Federated Learning for Cross-Bank Credit Card Fraud Detection Without Data Sharing
摘要
Complex credit card stealing schemes are further posing an uphill challenge to financial institutions since they are no longer restricted to organizational boundaries. Fraud detection is an efficient process which needs various transaction data access; legal, ethical and regulatory standards do not allow data sharing between the banks. The proposed study presents a federated learning (FL) model of credit card fraud detection across several banks without the aggregation of data in a centralized location. The framework allows individual banks to train a global model of detecting fraud collectively without sharing details about the data. The key tools applied in the system are federated aver-aging, secure parameter exchange, and local model updates. The elements enable learning across institutions without breaching privacy conventions. These elements manage to stop the exposure of the raw data, but maximize the level of detection leading to a comparative assessment of this method and a traditional centralized deep neural network in a paper that establishes elevated privacy standards, and a non-existent performance sacrifice. Experiments simulate the pattern of transactions using synthetic, but representative data which has been constructed with embedded anonymization methods.
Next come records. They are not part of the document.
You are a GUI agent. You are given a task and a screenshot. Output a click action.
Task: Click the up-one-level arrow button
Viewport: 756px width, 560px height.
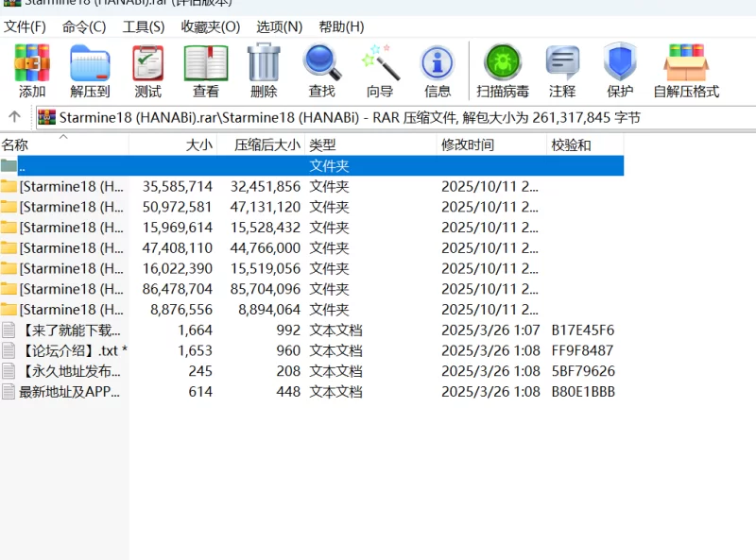(x=14, y=117)
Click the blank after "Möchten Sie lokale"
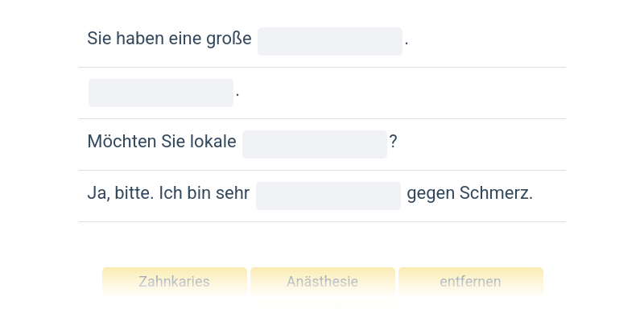This screenshot has width=644, height=322. pyautogui.click(x=315, y=144)
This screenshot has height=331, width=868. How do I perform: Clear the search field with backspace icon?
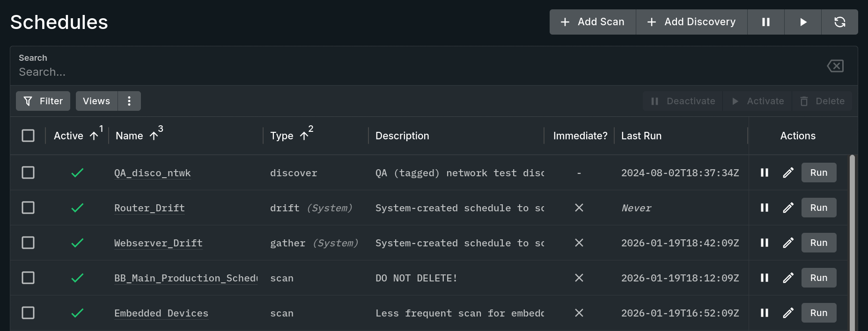tap(835, 66)
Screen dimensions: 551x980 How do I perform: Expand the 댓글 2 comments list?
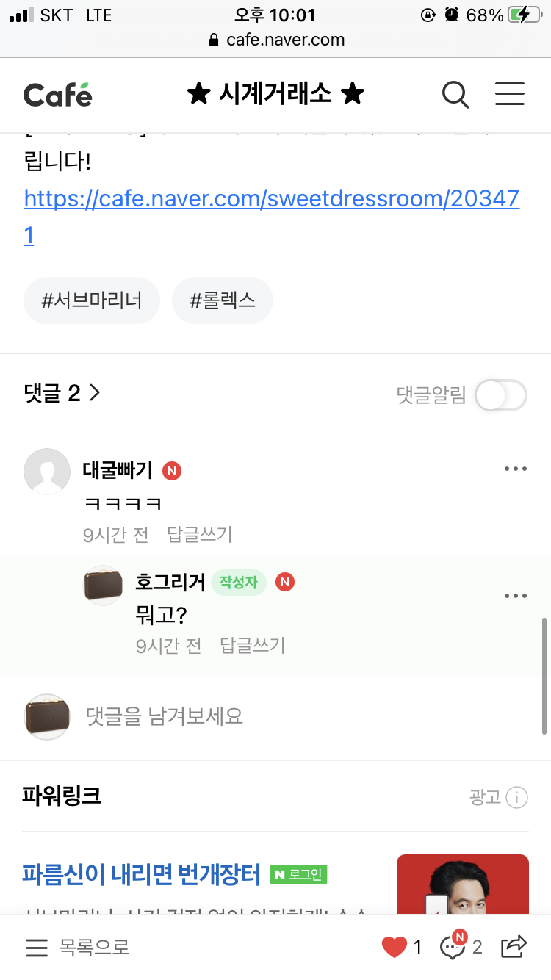tap(62, 394)
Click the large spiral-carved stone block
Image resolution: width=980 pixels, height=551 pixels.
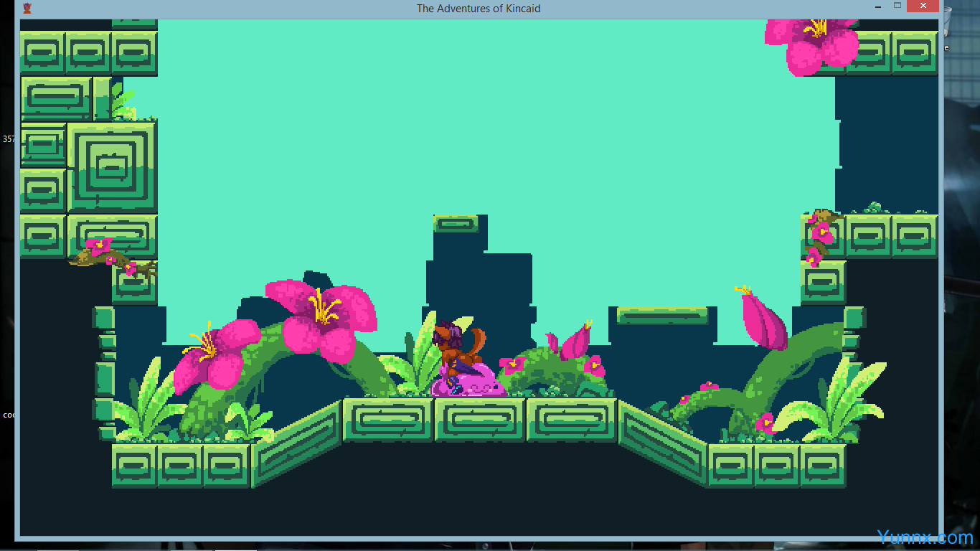[112, 166]
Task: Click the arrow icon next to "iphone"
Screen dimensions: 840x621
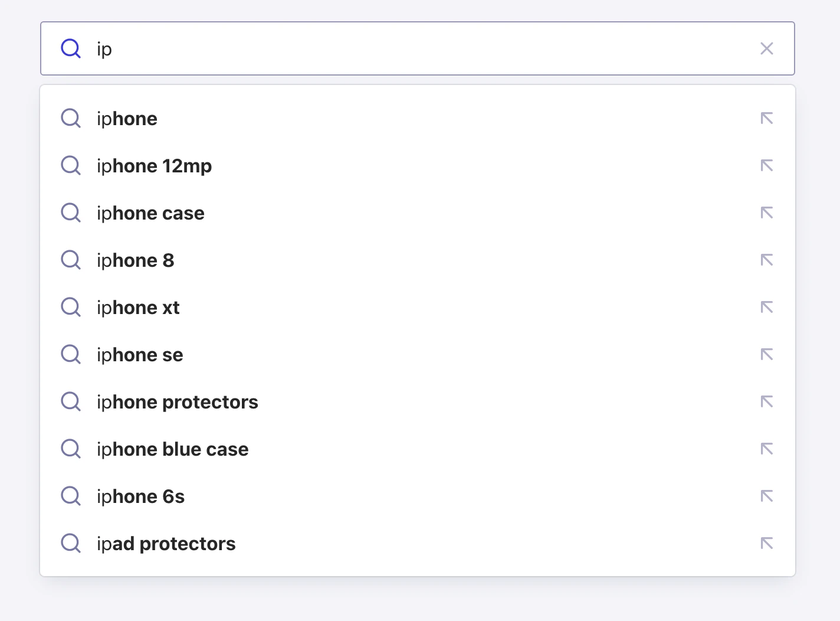Action: 767,118
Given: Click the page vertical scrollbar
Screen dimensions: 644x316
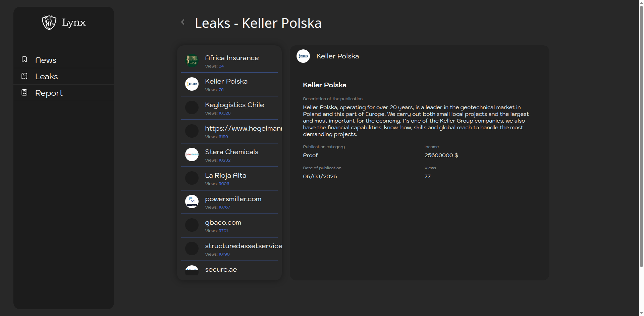Looking at the screenshot, I should click(x=641, y=134).
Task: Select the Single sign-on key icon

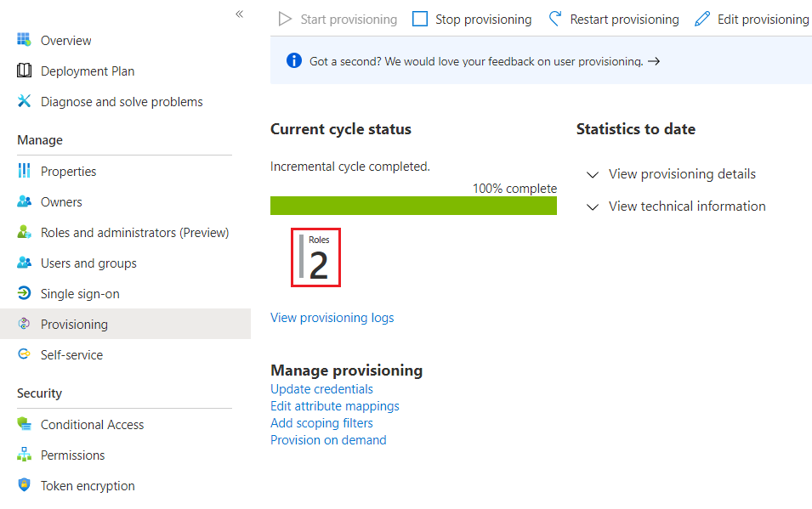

Through eight key measures, the accuracy, the false positive rates, and computational efficiency are explored and compared. The model provided results in a significant boost in collaborative fraud detection capacity without violating legal constraints and consumer trust. It solves the urgent need of privacy-preserving, scalable and high-accuracy credit card fraud detection in a distributed setting where it is either not feasible or even illegal to share data.